CUDA Error: Invalid kernel image¶
If you get this error on Windows 64-bit, be sure to use the 64-bit build of Blender, not the 32-bit version.
CUDA Error: Kernel compilation failed¶
This error may happen if you have a new NVIDIA graphics card that is not yet supported by the Blender version and CUDA toolkit you have installed. In this case Blender may try to dynamically build a kernel for your graphics card and fail.
In this case you can:
- Check if the latest Blender version (official or experimental builds) supports your graphics card.
- If you build Blender yourself, try to download and install a newer CUDA developer toolkit.

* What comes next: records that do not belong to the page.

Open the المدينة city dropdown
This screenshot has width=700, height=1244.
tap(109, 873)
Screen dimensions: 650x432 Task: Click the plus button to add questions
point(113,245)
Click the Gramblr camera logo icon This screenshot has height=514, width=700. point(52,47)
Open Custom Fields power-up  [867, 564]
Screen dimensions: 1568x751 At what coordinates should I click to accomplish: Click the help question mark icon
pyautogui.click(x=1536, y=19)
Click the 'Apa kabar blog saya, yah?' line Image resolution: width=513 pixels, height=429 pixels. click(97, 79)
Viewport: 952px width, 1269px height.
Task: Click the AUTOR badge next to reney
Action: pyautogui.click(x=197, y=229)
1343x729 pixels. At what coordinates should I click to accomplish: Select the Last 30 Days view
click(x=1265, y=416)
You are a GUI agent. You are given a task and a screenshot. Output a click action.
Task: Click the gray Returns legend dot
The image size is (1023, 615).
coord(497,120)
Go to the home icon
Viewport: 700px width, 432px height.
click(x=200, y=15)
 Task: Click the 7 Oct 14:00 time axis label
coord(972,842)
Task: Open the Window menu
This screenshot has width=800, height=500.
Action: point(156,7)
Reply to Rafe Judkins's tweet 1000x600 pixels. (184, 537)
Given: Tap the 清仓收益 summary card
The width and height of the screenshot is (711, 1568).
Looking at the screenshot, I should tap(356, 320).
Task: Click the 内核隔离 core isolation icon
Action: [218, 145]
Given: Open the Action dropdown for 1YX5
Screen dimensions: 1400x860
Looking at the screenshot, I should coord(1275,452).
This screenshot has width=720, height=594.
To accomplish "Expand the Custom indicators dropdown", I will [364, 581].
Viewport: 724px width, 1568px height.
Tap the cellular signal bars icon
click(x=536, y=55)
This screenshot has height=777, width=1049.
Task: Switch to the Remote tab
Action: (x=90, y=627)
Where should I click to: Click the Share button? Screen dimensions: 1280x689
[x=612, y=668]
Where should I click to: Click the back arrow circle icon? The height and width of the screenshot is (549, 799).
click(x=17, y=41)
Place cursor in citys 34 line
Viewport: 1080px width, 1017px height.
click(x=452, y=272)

Normally users do not need to install the CUDA toolkit as Blender comes with precompiled kernels.
CUDA Error: Out of memory¶
This usually means there is not enough memory to store the scene on the GPU. We can currently only render scenes that fit in graphics card memory, and this is usually smaller than that of the CPU. See above for more details.
The NVIDIA OpenGL driver lost connection with the display driver¶
If a GPU is used for both display and rendering, Windows has a limit on the time the GPU can do render computations. If you have a particularly heavy scene, Cycles can take up too much GPU time. Reducing Tile Size in the Performance panel may alleviate the issue, but the only real solution is to use separate graphics cards for display and rendering.
Another solution can be to increase the time-out, although this will make the user interface less responsive when rendering heavy scenes. Learn More Here.
CUDA error: Unknown error in cuCtxSynchronize()¶
An unknown error can have many causes, but one possibility is that it is a time-out. See the above answer for solutions.